--- START ---

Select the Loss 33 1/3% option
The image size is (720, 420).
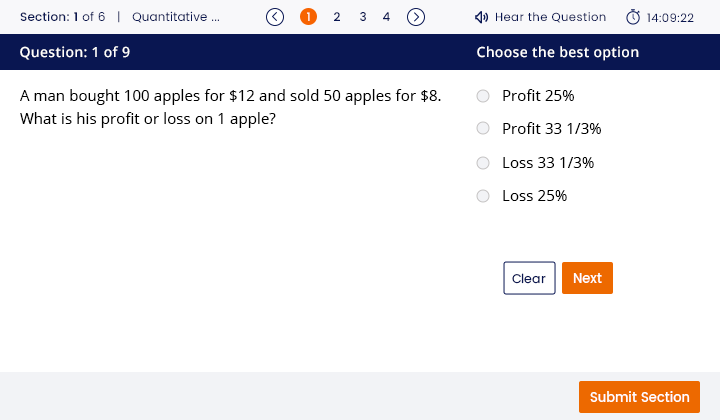coord(483,163)
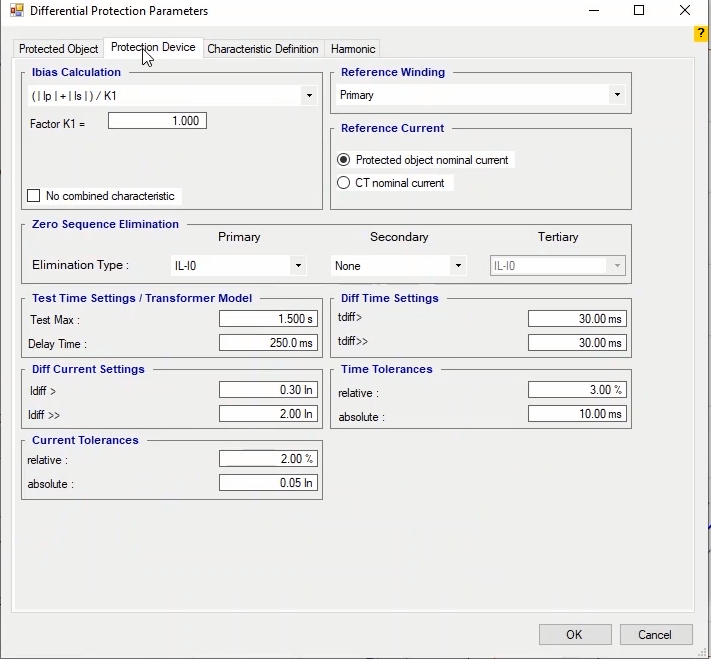Select Protected object nominal current option
Image resolution: width=711 pixels, height=659 pixels.
point(344,160)
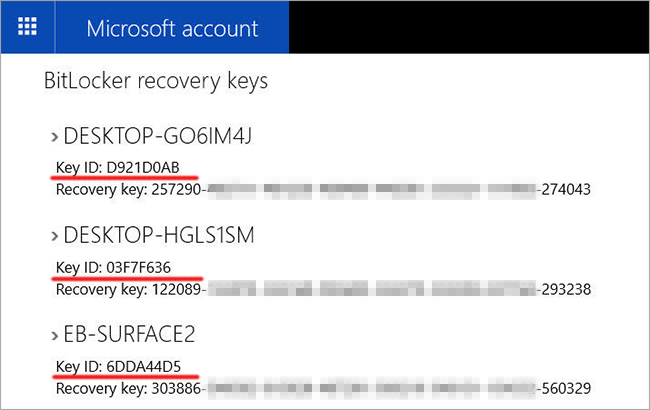Click Key ID 6DDA44D5 text

click(x=119, y=366)
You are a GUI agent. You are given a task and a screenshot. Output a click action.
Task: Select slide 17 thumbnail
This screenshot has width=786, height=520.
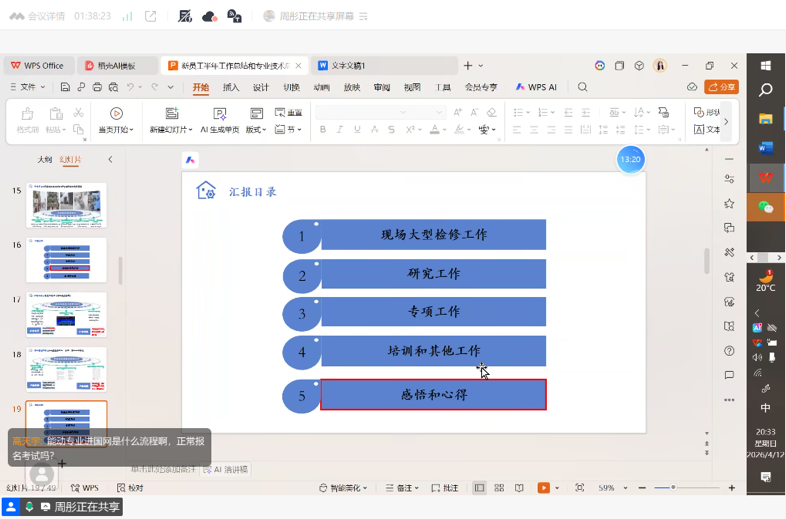(x=66, y=314)
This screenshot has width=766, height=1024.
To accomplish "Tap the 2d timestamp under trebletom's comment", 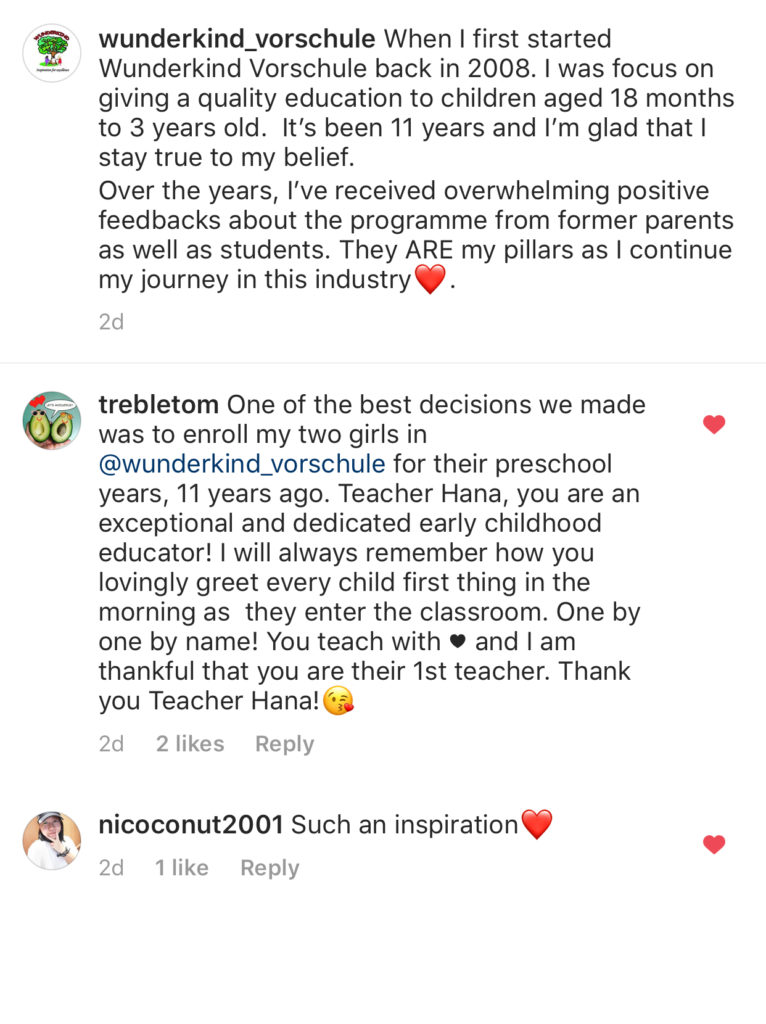I will click(111, 744).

--- END ---

### TASK GOAL
Could you please write out exactly the lines from the start of the entries above through the line that holds "This screenshot has width=766, height=1024.", both included, with no pictures?

### ANSWER TO THIS EXERCISE
Select the Loss 33 1/3% option
The image size is (720, 420).
coord(483,163)
Select Protected object nominal current option
Image resolution: width=711 pixels, height=659 pixels.
point(344,160)
Click Key ID 6DDA44D5 text

click(x=119, y=366)
You are a GUI agent. You are given a task and a screenshot. Output a click action.
Task: Select slide 17 thumbnail
This screenshot has width=786, height=520.
(x=66, y=314)
This screenshot has width=766, height=1024.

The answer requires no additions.